In many schools, the year two children are not being told they’re sitting tests. The SATS are simply being presented to them as another piece of school work. Yes, okay, many of them will sit regular spelling, maths and reading tests. They will, however, never have undertaken a test under such formal conditions.
Here is a quote from a booklet called Information for Parents; 2016 national curriculum tests at the end of key stages 1 and 2 (the booklet has been produced by the Standards and Testing Agency).
“The tests will be administered during May at a time determined by the school. They are not strictly timed tests. Most pupils will be unaware they are taking them as teachers will incorporate them into everyday classroom practice.”

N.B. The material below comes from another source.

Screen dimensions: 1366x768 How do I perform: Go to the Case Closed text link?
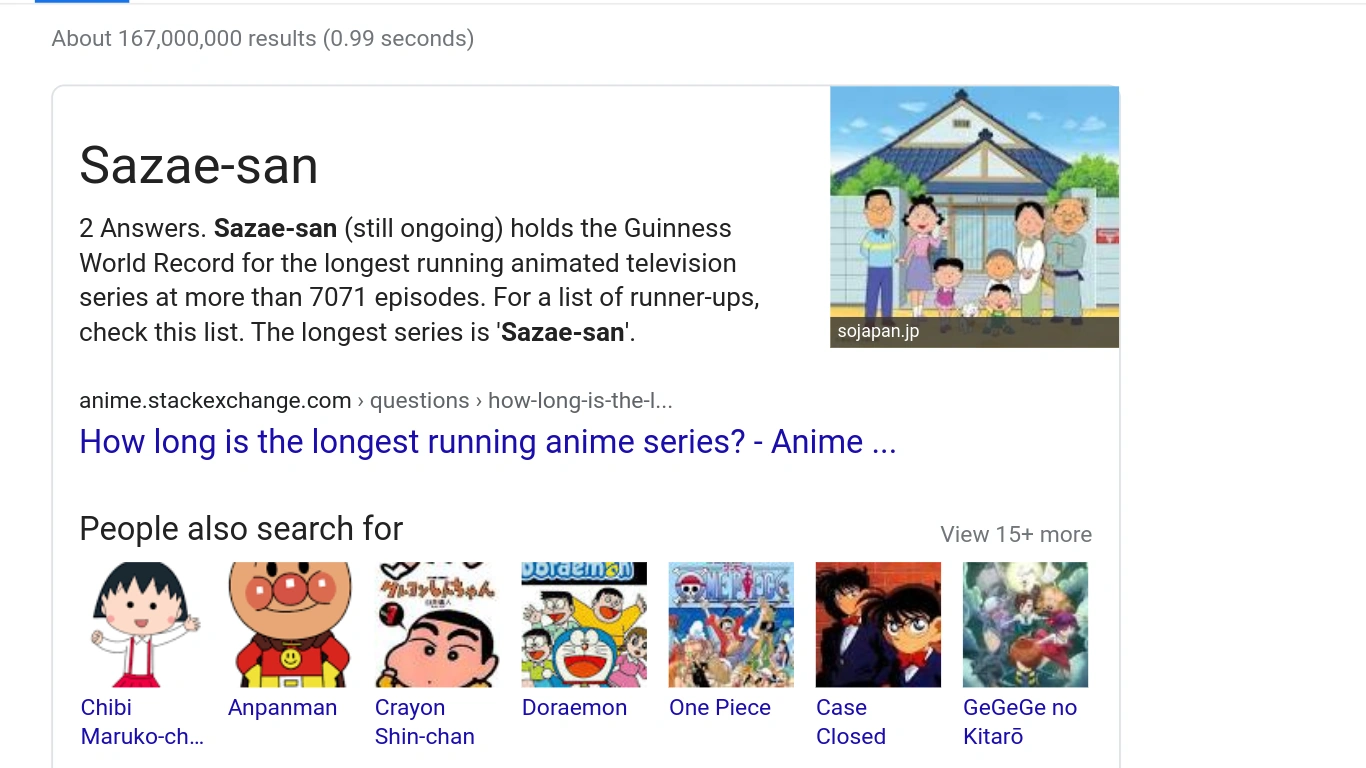click(x=850, y=722)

Note the final sentence “…pupils will be unaware they are taking them as teachers will incorporate them into everyday classroom practice.” That being the case, why did I keep finding the word TEST sprinkled all over the mock paper in bold, capital letters?

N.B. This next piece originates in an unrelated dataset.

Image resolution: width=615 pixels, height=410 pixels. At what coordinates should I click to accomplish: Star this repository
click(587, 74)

We’ve hardly discussed SATS at home in front of our seven-year-old. Although we’ve no issue with the tests in principle, we didn’t want her to feel under pressure.
Luckily she doesn’t seem too bothered by the SATS tests. This is just as well. Having seen what’s written on the mock papers, she is now massively aware that she is sitting tests!

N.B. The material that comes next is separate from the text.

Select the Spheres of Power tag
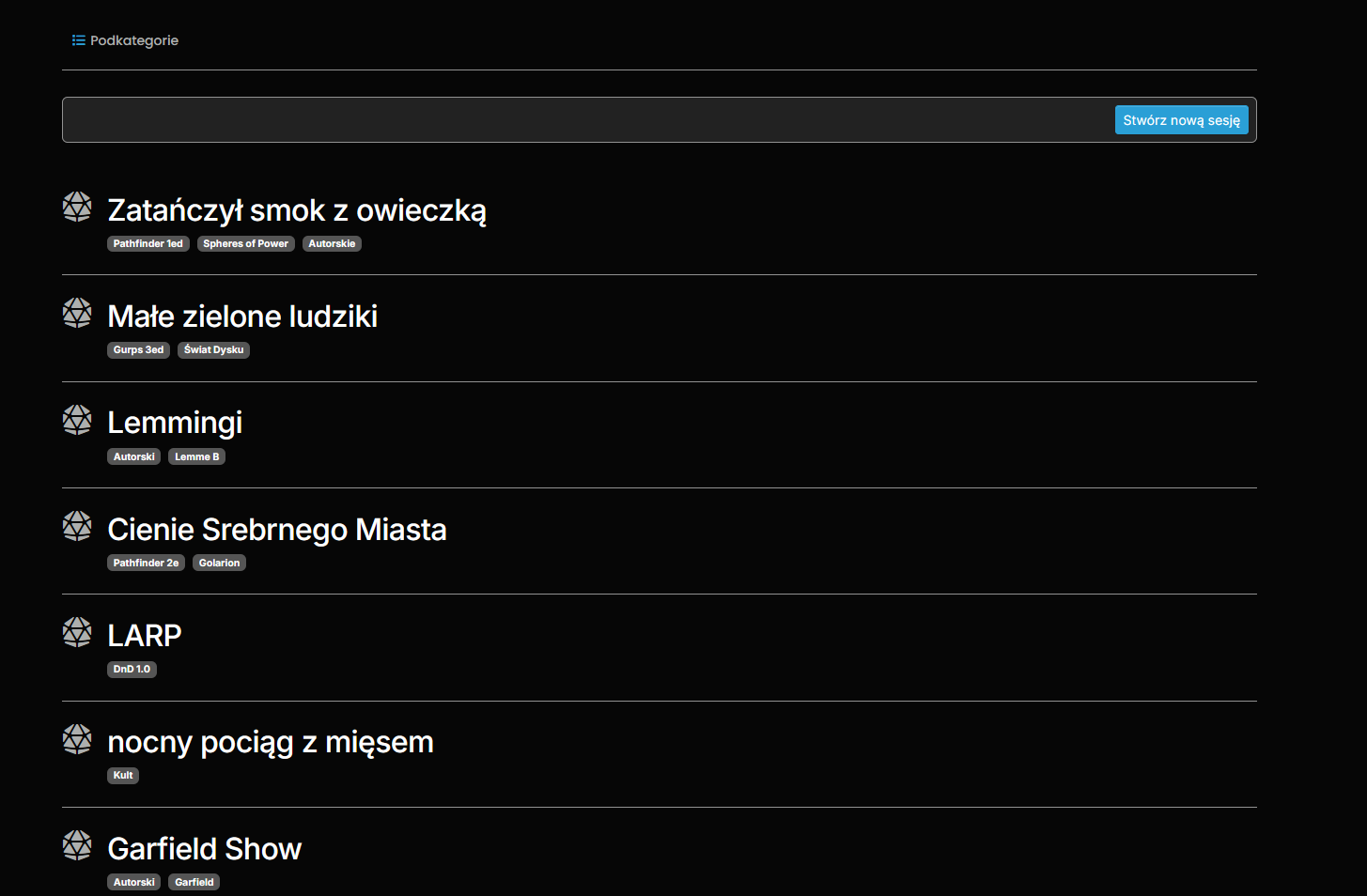1367x896 pixels. (246, 244)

As I’ve said, as a family we have no issue with the tests in principle, but have had concerns about the way they’re administered. The accidental placing of papers online has done little to reassure us. Plastering the word TEST all over the mock papers is surely further evidence the system is poorly managed.
I haven’t seen a genuine paper. My suspicion, however, is that they will also have the word TEST spread all over them. If my suspicions are correct, I think this would be unhelpful and has the potential to impact negatively on some children.
What do you think? Is this an issue of genuine concern? Is this further evidence the SATS system needs an overhaul? Maybe you think I am getting worked up over nothing? I invite you to leave a comment below.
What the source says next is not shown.